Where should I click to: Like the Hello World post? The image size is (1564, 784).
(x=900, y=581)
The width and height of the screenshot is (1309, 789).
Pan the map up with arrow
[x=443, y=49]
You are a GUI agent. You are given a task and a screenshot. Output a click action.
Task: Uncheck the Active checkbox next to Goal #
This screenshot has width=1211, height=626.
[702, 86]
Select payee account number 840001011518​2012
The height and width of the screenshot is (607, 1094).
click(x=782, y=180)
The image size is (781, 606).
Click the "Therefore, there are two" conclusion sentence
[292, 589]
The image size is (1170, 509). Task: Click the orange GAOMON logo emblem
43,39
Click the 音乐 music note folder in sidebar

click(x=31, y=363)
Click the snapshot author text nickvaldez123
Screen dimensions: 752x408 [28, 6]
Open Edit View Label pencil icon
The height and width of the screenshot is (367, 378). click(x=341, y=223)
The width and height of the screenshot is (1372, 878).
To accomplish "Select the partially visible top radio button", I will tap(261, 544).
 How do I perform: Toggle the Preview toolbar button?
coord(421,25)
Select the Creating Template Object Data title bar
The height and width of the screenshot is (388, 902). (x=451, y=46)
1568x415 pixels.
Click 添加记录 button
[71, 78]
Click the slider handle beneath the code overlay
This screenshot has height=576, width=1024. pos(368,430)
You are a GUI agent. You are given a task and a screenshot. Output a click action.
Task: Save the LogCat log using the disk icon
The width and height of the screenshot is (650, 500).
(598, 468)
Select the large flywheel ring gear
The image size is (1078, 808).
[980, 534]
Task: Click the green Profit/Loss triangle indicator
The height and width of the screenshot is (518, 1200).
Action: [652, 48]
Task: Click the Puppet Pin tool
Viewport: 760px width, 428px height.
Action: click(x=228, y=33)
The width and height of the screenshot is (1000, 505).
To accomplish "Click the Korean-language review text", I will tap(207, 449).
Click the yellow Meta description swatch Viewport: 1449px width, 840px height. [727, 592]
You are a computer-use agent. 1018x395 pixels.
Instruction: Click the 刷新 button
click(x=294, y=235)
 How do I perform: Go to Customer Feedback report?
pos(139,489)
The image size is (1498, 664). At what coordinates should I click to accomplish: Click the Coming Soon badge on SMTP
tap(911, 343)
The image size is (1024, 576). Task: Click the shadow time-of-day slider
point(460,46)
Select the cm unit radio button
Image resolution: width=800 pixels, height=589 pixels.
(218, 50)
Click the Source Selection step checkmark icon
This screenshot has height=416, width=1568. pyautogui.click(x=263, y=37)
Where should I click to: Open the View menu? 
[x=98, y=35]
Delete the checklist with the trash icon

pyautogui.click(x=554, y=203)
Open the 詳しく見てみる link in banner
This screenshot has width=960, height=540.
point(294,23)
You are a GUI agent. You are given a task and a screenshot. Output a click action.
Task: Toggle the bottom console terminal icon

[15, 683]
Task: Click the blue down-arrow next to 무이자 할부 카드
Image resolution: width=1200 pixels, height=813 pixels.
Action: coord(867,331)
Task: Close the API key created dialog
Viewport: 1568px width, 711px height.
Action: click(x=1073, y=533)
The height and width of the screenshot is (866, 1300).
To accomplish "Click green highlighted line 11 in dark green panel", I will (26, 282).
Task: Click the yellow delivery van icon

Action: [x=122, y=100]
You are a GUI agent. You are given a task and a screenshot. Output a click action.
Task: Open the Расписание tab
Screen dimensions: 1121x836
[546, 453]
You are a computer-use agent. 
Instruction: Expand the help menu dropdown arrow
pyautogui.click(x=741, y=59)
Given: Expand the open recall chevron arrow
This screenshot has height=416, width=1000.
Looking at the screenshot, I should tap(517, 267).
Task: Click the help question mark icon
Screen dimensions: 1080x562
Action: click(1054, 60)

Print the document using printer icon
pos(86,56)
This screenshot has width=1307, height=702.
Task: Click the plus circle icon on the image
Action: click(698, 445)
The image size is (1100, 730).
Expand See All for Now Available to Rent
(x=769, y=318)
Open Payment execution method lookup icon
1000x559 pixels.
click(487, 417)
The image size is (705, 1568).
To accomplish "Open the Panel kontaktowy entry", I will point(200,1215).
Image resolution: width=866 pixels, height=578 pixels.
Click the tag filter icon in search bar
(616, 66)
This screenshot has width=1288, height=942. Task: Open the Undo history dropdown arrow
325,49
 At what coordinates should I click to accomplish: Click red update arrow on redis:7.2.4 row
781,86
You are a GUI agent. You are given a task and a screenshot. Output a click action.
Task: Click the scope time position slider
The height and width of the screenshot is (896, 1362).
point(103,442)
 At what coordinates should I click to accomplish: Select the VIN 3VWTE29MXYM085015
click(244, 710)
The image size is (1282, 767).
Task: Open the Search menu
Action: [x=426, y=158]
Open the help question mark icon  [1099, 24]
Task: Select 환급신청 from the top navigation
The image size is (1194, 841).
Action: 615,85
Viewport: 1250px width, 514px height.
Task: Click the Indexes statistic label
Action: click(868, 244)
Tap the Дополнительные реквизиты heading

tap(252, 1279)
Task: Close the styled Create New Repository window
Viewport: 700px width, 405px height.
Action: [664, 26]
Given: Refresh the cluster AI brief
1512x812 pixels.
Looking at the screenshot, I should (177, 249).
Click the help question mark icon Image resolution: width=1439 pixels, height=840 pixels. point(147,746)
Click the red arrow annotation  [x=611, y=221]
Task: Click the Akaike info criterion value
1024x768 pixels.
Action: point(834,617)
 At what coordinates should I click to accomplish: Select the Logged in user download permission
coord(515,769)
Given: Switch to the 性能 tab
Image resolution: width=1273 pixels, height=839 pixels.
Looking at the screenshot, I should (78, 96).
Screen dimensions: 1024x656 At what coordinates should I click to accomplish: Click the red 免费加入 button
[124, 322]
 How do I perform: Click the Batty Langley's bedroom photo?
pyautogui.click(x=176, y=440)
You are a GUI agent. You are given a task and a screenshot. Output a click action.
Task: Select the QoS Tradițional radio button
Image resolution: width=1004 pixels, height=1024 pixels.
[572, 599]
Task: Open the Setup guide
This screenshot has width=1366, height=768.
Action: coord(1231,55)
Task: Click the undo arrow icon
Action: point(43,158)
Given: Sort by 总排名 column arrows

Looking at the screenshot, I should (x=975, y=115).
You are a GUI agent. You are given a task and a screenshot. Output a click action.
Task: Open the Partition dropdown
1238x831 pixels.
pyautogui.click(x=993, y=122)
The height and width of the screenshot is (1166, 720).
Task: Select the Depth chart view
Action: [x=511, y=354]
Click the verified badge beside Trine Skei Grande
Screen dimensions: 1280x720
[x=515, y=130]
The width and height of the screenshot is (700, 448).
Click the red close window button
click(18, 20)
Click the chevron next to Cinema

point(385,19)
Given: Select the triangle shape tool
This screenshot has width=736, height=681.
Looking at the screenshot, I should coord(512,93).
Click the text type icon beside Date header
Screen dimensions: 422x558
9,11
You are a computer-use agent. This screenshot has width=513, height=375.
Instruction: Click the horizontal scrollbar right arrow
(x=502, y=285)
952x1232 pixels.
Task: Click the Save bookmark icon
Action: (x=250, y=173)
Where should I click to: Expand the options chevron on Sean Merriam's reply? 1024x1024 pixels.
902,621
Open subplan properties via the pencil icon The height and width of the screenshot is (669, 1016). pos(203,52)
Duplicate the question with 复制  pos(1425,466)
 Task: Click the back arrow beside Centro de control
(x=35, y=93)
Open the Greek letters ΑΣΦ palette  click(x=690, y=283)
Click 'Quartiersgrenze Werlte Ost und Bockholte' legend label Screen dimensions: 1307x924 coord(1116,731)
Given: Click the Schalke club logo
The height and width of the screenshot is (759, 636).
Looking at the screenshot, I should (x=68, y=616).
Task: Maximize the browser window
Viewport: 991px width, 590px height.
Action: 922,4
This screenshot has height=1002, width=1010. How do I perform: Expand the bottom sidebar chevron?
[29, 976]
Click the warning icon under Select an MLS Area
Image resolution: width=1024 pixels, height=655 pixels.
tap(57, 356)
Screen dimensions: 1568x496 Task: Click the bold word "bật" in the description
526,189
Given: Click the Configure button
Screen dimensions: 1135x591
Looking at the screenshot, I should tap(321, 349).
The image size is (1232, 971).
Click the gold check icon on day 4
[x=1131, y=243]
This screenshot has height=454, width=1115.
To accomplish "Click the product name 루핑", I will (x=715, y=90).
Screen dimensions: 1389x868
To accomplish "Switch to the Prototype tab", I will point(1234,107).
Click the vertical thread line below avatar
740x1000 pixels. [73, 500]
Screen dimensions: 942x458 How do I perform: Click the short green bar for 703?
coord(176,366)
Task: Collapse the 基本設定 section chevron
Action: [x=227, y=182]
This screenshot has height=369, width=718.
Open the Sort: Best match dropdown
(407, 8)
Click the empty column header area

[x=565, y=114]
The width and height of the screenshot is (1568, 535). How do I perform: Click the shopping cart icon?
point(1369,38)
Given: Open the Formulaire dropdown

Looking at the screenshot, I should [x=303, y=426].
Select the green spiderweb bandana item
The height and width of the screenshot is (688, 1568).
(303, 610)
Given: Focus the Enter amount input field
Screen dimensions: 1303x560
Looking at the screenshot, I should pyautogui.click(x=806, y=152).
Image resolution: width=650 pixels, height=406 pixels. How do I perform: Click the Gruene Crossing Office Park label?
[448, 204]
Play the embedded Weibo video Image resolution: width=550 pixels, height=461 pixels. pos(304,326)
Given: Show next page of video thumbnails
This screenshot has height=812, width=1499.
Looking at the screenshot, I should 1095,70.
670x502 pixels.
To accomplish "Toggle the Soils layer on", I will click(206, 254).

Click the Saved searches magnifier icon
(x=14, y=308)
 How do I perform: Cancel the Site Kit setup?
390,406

--

What to produce :: Look back at the data above. Transcribe exactly the lines starting at the line that contains "Given: Focus the Enter amount input field" and ending at the line that contains "Play the embedded".

Solved exercise ::
Given: Focus the Enter amount input field
Screen dimensions: 1303x560
Looking at the screenshot, I should pyautogui.click(x=806, y=152).
Image resolution: width=650 pixels, height=406 pixels. How do I perform: Click the Gruene Crossing Office Park label?
[448, 204]
Play the embedded Weibo video Image resolution: width=550 pixels, height=461 pixels. pos(304,326)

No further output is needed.